Three Exercises To Strengthen The Muscles In Your Shins

If you're developing shin splints after walking or running, then the muscles in your shins are probably not strong enough. By strengthening the muscles in your shins with these three simple exercises, you can prevent shin splints. Perform these exercises three to four times per week for best results.

Single-Legged Bridges

This exercise takes some coordination to perform, but it's great for strengthening your shins once you get the hang of it. Start by laying on the floor on your back. Your knees should be bent so that your feet are flat on the floor, and your arms should be out to your sides. Lift your hips and back side off the floor by contracting your core. Then, stretch one leg straight out in front of you. Hold this position for 10 seconds at first, and work up to holding it for 1 minute. Repeat the movement with the opposite leg.

Heel Steps and Drops

Find a staircase with railings to reduce your chances of falling while you perform this exercise. Step up onto a stair with your toes -- the rest of your foot should be hanging off the edge of the stair. Sink your weight into your heel, so it drops below the level of the stair. Then, rise as high as you can onto your toes. Step up to the next stair with the opposite foot, and then repeat the heel sinking and raising motion. Continue until you reach the top of the stairs.

Buddy Shin Stretches

The first part of this exercise stretches your shins, while the second part strengthens them. Sit on the floor with both legs stretched straight in front of you. Have a buddy press down on the tops of your feet, so the soles of your feet stretch towards the ground. You should feel stretching through your shins. Then, exert force against your buddy's hands, pressing against his or her hands with the tops of your feet. Keep this force up for 10-15 seconds. Do 10-12 repetitions of this stretching and strengthening exercise.

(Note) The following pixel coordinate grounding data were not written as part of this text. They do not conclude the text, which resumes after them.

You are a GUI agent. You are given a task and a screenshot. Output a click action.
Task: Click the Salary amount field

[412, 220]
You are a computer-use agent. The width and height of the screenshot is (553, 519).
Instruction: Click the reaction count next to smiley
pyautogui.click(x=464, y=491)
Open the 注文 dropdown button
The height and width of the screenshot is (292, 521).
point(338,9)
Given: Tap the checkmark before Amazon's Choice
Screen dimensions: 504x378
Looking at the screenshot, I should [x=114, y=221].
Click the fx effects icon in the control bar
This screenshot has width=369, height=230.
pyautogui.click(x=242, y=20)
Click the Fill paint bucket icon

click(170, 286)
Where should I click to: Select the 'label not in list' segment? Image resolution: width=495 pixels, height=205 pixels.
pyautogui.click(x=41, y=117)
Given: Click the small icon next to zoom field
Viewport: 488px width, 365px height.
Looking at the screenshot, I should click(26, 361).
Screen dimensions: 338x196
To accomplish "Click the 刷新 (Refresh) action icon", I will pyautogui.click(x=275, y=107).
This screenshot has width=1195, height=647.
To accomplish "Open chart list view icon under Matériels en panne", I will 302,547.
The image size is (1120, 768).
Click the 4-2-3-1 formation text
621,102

If you continue to suffer from shin splints in spite of performing these exercises, contact a physical therapist, such as those at Hand & Orthopedic Rehabilitation Specialists. He or she can evaluate your running or walking habits and determine if another factor is contributing to your pain. In some cases, weakness in other areas of the body, such as your hamstrings or glutes, may contribute to shin splints by altering the stride in such a way as to place excess pressure on the shins. Your physical therapist can determine if this is the case, and if so, give you advice for changing your exercise routine to solve the problem.